The European Commission's proposed interim solution for age verification (ageverification.dev) is actually pretty good vs the shitshow of the US and UK.

It works like this:

1. You contact an age verification provider (e.g., national eID schemes, banks, or mobile operators) and provide proof of identity, which they will verify possibly against government databases or whatever, etc. Once they confirm your age they will issue you with a bunch of Age attestations. At this point you don't even know where you will use these, so that info literally cannot be sent to the provider. The attestations are a JWT-like envelope with a payload conceptually equivalent to `{"nonce": "LARGE_RANDOM_HEX_STRING", "age_over_18":true}`, signed with the provider's public key. (The actual implementation is more complex).

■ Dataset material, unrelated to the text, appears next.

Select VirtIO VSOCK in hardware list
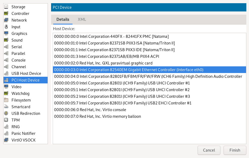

2. This is stored in a local app, which will guarantee each attestation only gets used once (to avoid linking user across relying sites). There is no special authentication of the app in the protocol with the replying site, so you can write your own. The Commission provides an open source reference app. There is a standard protocol for communicating with verification providers, however it is not mandatory, so using the reference app might not support all verification providers, but should support a variety.

3. When you want to visit some site needing age verification, and you already have a verified account, you just sign in, otherwise, that site will use a standardized protocol to request proof from the app. The app will provide just the attestation token. The relying site does not get any info about your identity, other than the attestation token. Plus of course, the relying party must accept any age verification provider approved by the commission, not just its preferred one. The EC's solution also supports the app providing the relying site a Zero-Knowledge Proof of having such a token, which makes it possible for the relying site to learn the user's identity even if colluding with the age verification provider.

notTooFarGonelast Monday at 2:44 PM

>But there is no way to do this properly at all

We have tried nothing and we are all out of ideas?